As injustificadas atitudes vingativas contra os funcionários públicos e estudantes das IFES são um insulto a história educacional do país. Partindo deste contexto, em que o patriotismo e o bem comum são apenas bandeiras demagógicas de populistas de direita, que tipo concreto de medidas são cogitadas ao se postular que a gestão do ensino superior deva ser pautada pelos interesses dos capitalistas da educação?
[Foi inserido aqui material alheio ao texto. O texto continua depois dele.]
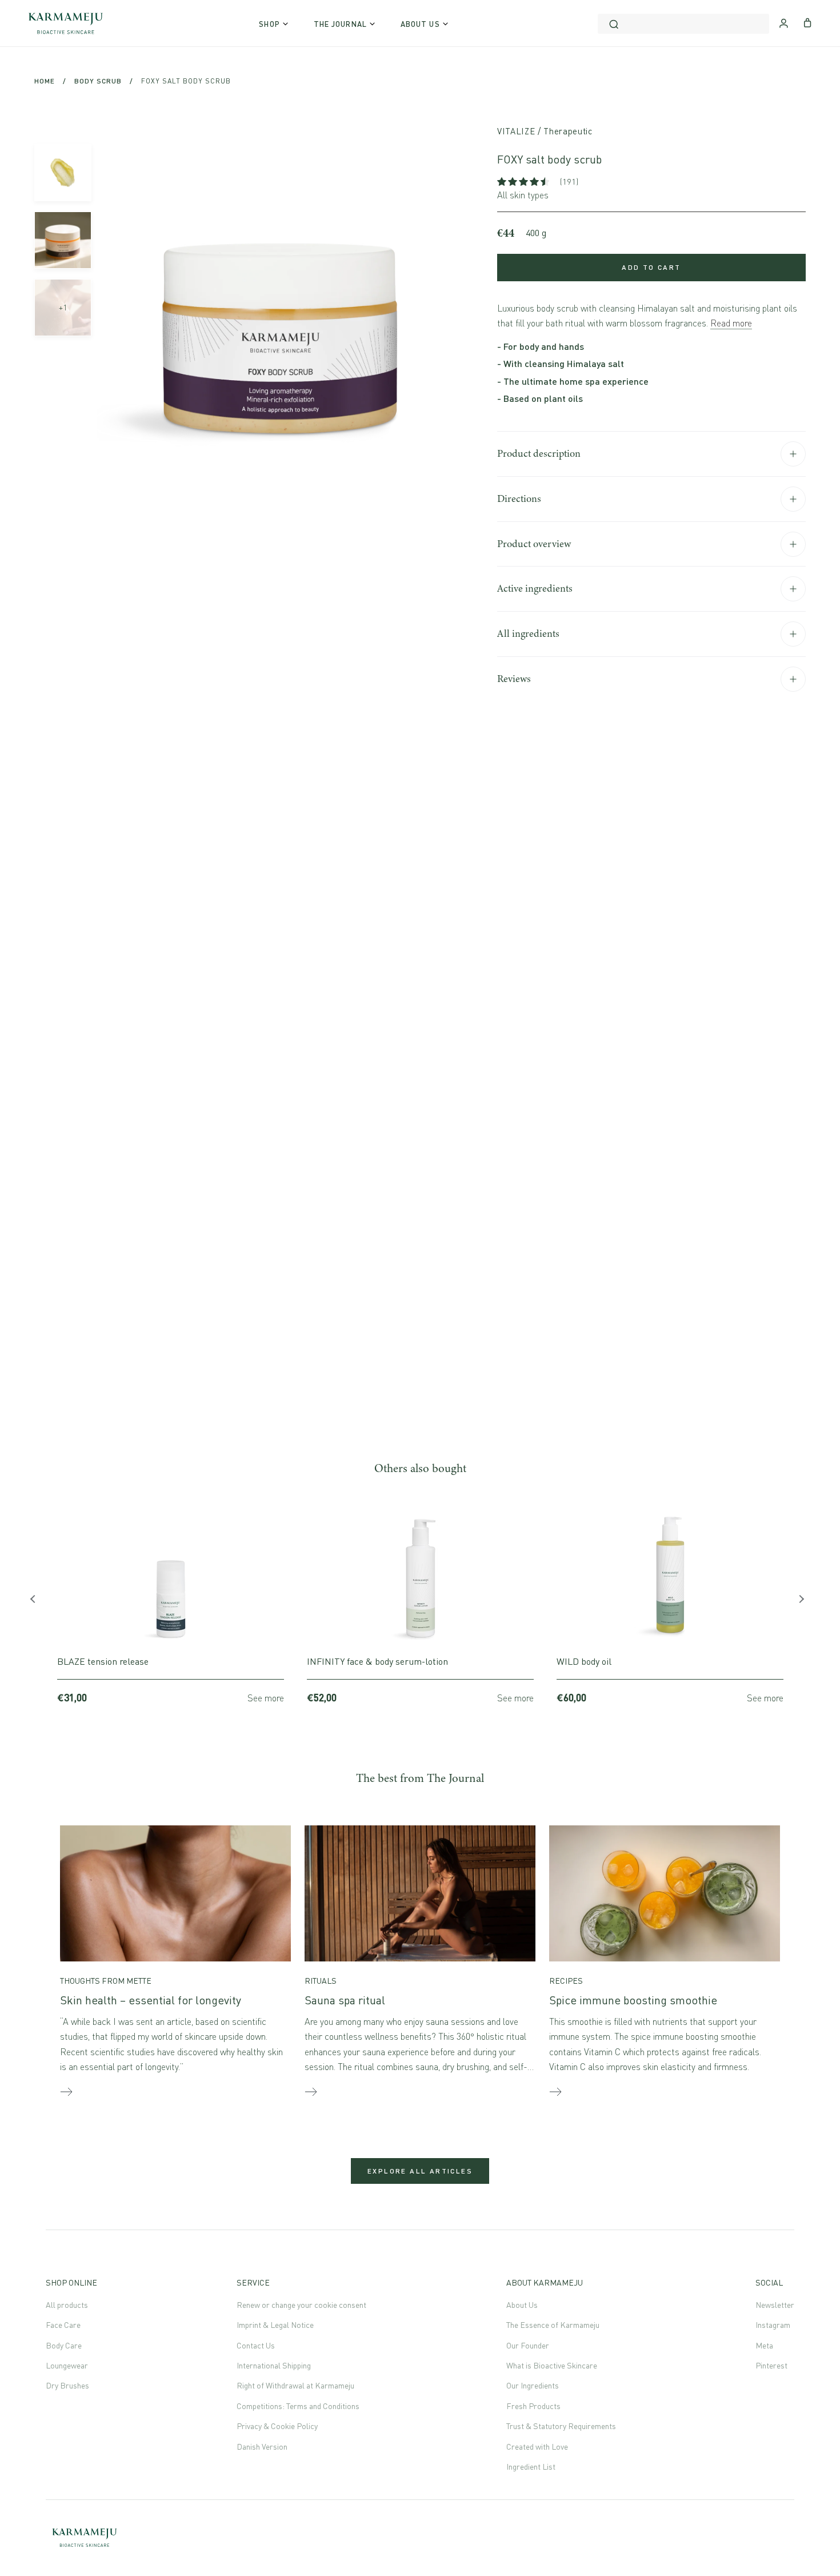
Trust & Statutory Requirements (561, 2426)
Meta (764, 2345)
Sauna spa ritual (345, 2000)
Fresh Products (533, 2406)
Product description (539, 453)
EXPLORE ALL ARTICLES (420, 2171)
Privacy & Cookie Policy (277, 2426)
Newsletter (774, 2304)
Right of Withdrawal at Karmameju (295, 2385)
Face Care (63, 2324)
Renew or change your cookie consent (301, 2304)
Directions (519, 498)
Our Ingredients (532, 2385)
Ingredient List (530, 2466)
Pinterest (771, 2365)
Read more (731, 323)
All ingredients (528, 633)
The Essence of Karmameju (552, 2324)
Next (803, 1602)
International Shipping (274, 2365)
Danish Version (262, 2446)
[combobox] (683, 24)
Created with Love (537, 2446)
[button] (524, 181)
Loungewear (67, 2365)
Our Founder (527, 2345)
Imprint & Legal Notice (275, 2324)
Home (44, 81)
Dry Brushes (67, 2385)
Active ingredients (535, 588)
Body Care (64, 2345)
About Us (522, 2304)
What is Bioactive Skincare (551, 2365)
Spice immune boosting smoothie (633, 2000)
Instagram (772, 2324)
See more (265, 1698)
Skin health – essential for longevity (150, 2000)
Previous (37, 1602)
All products (67, 2304)
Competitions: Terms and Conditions (298, 2406)
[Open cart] (807, 21)
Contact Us (256, 2345)
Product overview (534, 544)
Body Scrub (98, 81)
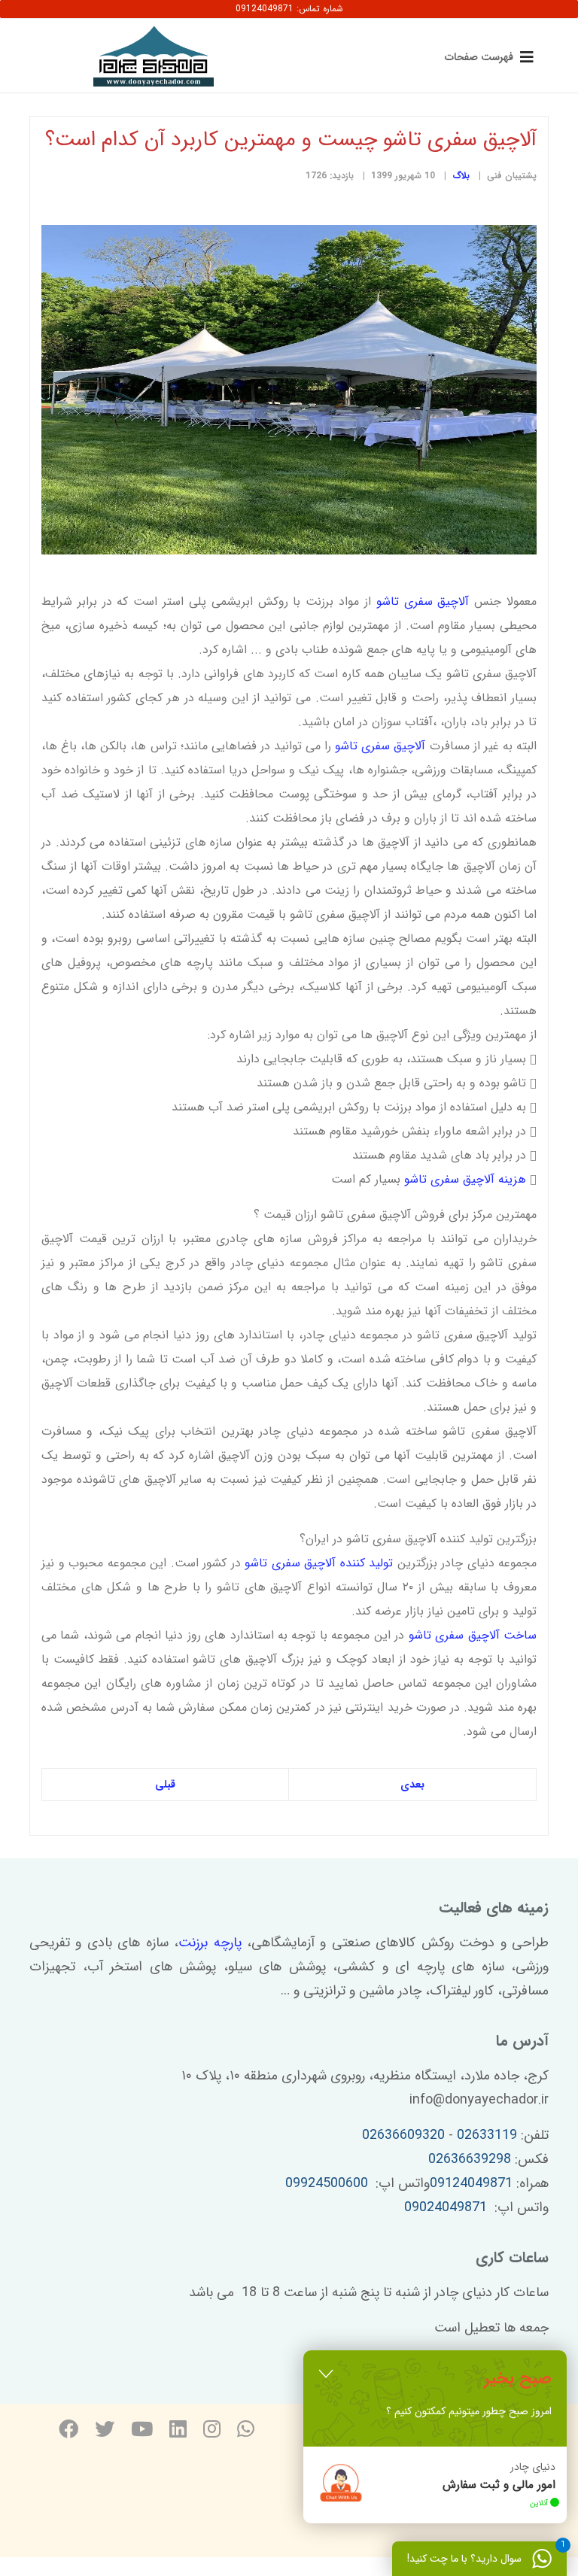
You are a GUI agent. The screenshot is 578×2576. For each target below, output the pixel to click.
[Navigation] (486, 56)
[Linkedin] (178, 2431)
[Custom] (245, 2431)
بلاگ (461, 176)
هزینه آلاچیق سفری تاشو (463, 1179)
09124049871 (471, 2183)
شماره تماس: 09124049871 (289, 9)
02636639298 (469, 2159)
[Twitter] (104, 2431)
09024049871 (445, 2207)
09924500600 (326, 2183)
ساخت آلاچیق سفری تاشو (473, 1635)
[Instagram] (212, 2431)
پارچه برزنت (209, 1942)
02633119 (487, 2135)
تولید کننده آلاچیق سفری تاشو (321, 1563)
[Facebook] (68, 2431)
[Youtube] (142, 2431)
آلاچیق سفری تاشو (423, 601)
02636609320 (403, 2135)
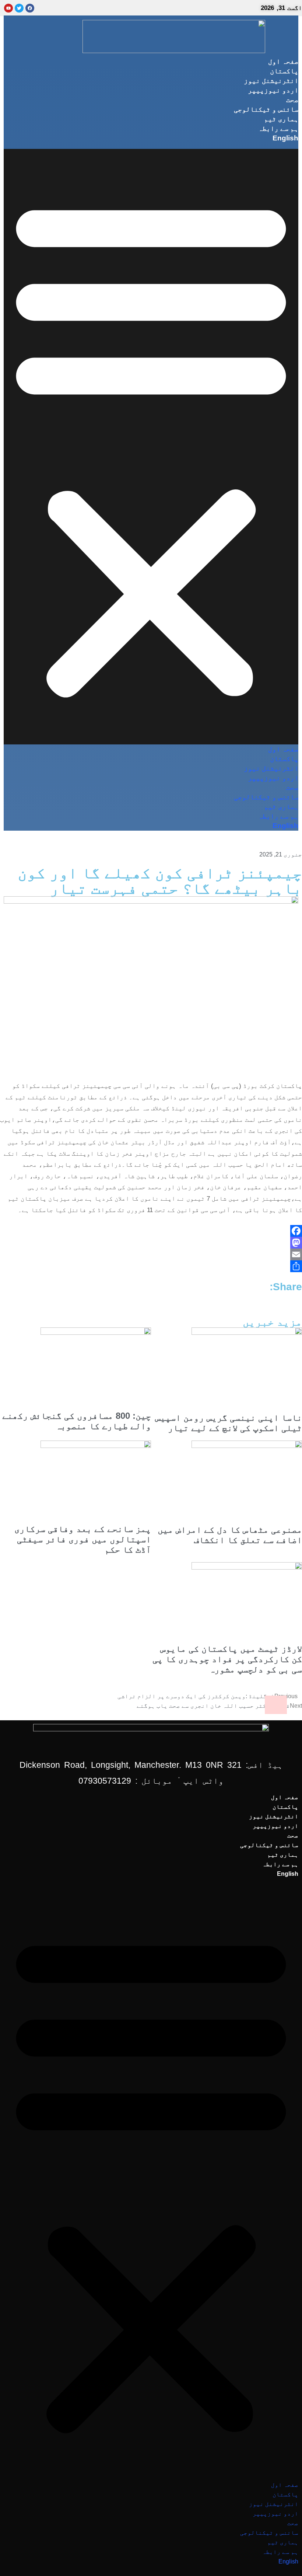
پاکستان (284, 71)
Se as IFES fossem geridas por tais critérios, significaria o abandono de algumas diretrizes consideradas fundamentais no setor público. As escolas particulares de ensino superior não remuneram os docentes pela sua titulação acadêmica, mas pelo nível da turma em que o educador atuar, assim especialistas, mestres e doutores recebem o mesmo num curso de graduação, analogamente em cursos de especialização. A remuneração seria calculada considerando-se as horas despendidas em sala de aula, o professor horista seria trabalhador sem descanso semanal remunerado, férias ou décimo terceiro salário. Além disso, o custoso setor de pesquisa científica seria desarticulado, dispensando todos que não atuassem em sala ou cargo administrativo acadêmico. Analogamente, as atividades de extensão, arte e cultura seriam igualmente encerradas em definitivo. A carga horária dedicada a prática profissional, estágios, aulas em laboratórios, e consultas a bibliotecas seriam reduzidas ao mínimo tempo possível, em alguns casos passariam a ser executadas em espaços fora da instituição de ensino, ou até completamente suprimidas.

Vale mencionar que o uso da rede (internet) em atividades didáticas correntes também apresenta problemas. Elas acontecem sem participação de monitores, ou tutores, ou professores-assistentes, e serão feitas sem orientação alguma, com consultas a bibliografias em arquivos digitais e especificação genérica dos objetivos a cumprir, sem avaliação alguma, nem mesmo digital, ou por chat ou com qualquer tipo de correção ou orientação destinada aos clientes, denominada projeto pessoal...

Em suma, as instituições particulares lucrativas não vão substituir as públicas, estas vão para a lata de lixo da história da educação nacional; haverá apenas sumária extinção do patrimônio de décadas de gastos para criar o parco sistema público. As palavras adequadas para descrever tal intenção são descarte, desmanche, sucateamento e desperdício de verbas públicas acumuladas ao longo de décadas a fio.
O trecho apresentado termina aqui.